Proteins of peripheral myelin are associated with glycosphingolipid/cholesterol-enriched membranes.

Abstract

A characteristic feature of the vertebrate nervous system is the ensheathment of axons by myelin, a multilamellar membrane specialization produced by polarized glial cells. Although the main protein and lipid components of the myelin sheath are well characterized, relatively little is known about the mechanisms of their intracellular distribution to the respective sites of assembly within the myelin sheath. To analyze whether peripheral myelin protein trafficking is mediated by glycosphingolipid/cholesterol-enriched membranes (GEMs), we studied the association of established myelin proteins, peripheral myelin protein 22 (PMP22), protein zero (P0), plasmolipin, and myelin basic protein (MBP), with these membrane microdomains.
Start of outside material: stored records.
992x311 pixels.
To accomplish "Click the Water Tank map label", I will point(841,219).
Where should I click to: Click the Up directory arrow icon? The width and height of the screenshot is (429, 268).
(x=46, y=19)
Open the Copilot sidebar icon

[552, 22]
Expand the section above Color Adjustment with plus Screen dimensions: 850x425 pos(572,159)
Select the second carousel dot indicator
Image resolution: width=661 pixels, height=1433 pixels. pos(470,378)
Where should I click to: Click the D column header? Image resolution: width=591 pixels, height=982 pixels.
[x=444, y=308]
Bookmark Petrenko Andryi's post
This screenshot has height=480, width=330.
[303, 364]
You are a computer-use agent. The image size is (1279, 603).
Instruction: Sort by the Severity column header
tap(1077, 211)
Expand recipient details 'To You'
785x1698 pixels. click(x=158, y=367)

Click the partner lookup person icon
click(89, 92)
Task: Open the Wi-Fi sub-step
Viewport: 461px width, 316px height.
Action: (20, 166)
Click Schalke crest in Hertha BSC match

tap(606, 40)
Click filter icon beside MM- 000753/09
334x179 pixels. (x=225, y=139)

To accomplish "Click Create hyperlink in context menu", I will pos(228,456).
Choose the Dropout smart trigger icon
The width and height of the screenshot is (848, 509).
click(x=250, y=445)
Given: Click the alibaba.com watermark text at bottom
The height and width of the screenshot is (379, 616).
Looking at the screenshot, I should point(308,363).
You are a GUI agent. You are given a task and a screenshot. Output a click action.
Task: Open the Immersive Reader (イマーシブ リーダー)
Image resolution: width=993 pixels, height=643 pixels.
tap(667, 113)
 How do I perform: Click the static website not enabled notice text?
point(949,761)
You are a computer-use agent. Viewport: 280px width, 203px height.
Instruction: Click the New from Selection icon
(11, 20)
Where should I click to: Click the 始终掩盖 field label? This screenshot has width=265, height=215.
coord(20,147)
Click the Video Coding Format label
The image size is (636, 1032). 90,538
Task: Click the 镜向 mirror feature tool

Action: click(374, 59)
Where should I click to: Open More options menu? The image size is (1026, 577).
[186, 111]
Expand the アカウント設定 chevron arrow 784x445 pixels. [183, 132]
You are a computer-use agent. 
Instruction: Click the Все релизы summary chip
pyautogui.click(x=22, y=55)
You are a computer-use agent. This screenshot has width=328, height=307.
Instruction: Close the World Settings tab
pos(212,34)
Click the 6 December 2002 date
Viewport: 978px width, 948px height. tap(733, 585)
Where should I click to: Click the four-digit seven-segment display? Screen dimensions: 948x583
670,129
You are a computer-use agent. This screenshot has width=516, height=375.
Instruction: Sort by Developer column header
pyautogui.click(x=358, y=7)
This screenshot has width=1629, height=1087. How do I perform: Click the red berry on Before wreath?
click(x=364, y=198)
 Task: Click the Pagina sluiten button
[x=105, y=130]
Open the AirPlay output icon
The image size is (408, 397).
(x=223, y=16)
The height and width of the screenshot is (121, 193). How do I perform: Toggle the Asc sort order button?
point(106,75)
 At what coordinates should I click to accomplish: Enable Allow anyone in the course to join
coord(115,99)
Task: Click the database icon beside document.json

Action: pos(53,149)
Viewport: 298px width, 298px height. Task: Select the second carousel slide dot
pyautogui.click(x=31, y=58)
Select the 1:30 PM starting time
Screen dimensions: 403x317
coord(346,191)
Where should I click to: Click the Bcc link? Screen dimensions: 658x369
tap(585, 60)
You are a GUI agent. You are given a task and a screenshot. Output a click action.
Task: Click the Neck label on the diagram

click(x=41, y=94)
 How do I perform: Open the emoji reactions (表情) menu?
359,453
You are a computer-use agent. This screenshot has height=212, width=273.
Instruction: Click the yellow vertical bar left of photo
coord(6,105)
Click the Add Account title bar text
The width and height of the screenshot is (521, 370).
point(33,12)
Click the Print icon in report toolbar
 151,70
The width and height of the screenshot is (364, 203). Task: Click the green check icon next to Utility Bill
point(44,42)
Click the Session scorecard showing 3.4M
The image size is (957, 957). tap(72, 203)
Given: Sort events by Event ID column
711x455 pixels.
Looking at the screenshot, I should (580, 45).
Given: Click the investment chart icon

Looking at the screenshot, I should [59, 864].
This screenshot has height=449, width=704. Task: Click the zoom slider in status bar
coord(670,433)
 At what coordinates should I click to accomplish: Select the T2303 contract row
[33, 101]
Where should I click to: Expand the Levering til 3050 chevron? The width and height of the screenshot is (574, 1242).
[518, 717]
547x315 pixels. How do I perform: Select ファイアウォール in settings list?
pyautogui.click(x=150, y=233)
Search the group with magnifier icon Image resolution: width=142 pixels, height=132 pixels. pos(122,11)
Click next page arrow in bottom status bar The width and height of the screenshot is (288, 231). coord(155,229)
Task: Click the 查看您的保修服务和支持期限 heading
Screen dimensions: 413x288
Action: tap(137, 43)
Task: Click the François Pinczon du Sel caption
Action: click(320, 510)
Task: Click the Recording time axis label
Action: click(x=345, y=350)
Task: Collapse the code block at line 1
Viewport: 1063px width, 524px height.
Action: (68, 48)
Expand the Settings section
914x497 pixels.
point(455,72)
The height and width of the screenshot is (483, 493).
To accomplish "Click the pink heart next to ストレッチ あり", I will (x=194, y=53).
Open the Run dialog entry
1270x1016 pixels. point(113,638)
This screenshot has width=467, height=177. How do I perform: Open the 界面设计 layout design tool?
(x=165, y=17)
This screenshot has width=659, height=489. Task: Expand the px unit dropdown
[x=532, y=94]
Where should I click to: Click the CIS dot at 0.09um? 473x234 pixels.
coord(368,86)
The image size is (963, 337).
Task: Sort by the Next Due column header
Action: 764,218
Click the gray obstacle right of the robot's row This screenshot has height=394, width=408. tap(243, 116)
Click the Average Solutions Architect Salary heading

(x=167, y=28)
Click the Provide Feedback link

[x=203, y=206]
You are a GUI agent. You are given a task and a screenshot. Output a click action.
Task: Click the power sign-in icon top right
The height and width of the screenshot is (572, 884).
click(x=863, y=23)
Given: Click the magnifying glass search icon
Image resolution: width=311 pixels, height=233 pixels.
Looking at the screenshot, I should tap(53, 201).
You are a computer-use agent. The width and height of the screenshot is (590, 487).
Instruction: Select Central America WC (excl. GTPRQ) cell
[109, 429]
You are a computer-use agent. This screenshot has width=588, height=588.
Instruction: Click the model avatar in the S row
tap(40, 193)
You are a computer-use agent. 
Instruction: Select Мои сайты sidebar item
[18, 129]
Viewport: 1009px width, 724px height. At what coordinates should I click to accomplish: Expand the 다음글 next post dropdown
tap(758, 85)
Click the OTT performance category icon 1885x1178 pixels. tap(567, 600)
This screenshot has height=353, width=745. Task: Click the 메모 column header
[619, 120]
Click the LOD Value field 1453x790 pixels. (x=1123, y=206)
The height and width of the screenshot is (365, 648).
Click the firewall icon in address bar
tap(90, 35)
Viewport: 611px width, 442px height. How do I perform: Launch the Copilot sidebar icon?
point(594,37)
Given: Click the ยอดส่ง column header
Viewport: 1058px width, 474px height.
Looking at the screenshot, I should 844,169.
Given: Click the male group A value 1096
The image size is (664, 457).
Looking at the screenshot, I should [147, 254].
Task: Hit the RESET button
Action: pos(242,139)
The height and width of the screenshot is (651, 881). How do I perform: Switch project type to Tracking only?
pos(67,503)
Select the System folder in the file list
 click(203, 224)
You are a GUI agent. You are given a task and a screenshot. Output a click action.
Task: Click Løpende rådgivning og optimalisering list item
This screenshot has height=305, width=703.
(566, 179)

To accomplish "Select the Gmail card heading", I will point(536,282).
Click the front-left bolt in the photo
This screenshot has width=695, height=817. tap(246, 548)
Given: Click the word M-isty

To examine the association of the selected peripheral myelin proteins with detergent-insoluble GEMs, purified myelin from sciatic nerve of adult rat was extracted with Triton X-100 at 4 degrees C and 37 degrees C and, in additional experiments, was pretreated with the cholesterol chelator methyl-beta-cyclodextrin. The material was then centrifuged to equilibrium in sucrose gradients, and fractions were analyzed by Western blotting. Here we demonstrate for the first time that PMP22, P0, and plasmolipin prepared from purified peripheral myelin are associated with GEMs. To characterize whether the association of these proteins is a specialized feature of myelinating Schwann cells, we studied the distribution of PMP22, P0, and plasmolipin in transiently transfected HeLa cells. These experiments confirm the specific association of these proteins with GEMs in both neural and nonneural cell types.